Why 20 bytes? It matches EVM ergonomics so existing tooling and calldata conventions translate directly.

Bridging: wallet → VM

When a wallet address enters the VM (as caller() / origin(), or as the sender of a deploy/call), it is hashed to 20 bytes:

# core/contract_engine.py::_to_addr_bytes
SHA3-256(wallet_address_utf8)[:20]

This is a pure function — the same wallet address always maps to the same VM address. It is not invertible: given a VM address, you cannot recover the wallet address.
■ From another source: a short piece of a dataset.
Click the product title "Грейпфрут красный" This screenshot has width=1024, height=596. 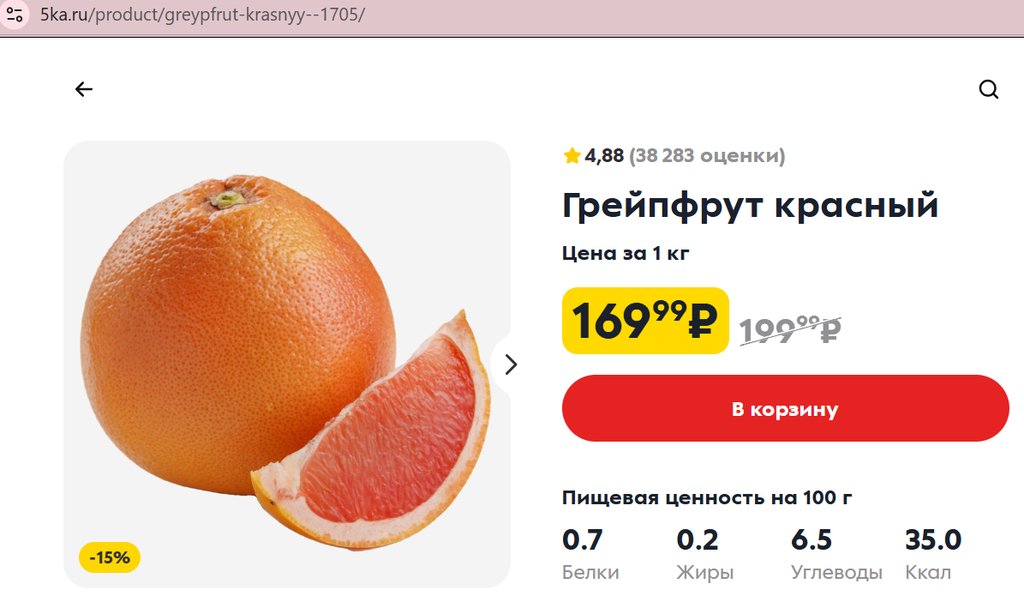click(x=750, y=206)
If a str is already 40 hex chars (optionally 0x-prefixed), it is treated as a literal 20-byte address (identity). Anything else passes through the SHA3-256 mapping.

Contract addresses

Contract addresses are pure VM-layer. Derived at deploy time:

# vm/deploy.py::contract_address
contract_address = SHA3-256(deployer_20b || nonce.to_bytes(32, "big"))[:20]
  • deployer_20b is the deployer's VM-layer address (already bridged).
  • nonce is the deployer's VM-level account nonce before the deploy.
  • Deterministic: two nodes processing the same deploy tx produce the same address. No collision recovery — a duplicate address raises DeploymentCollision (defensive; near-impossible with monotonic nonces).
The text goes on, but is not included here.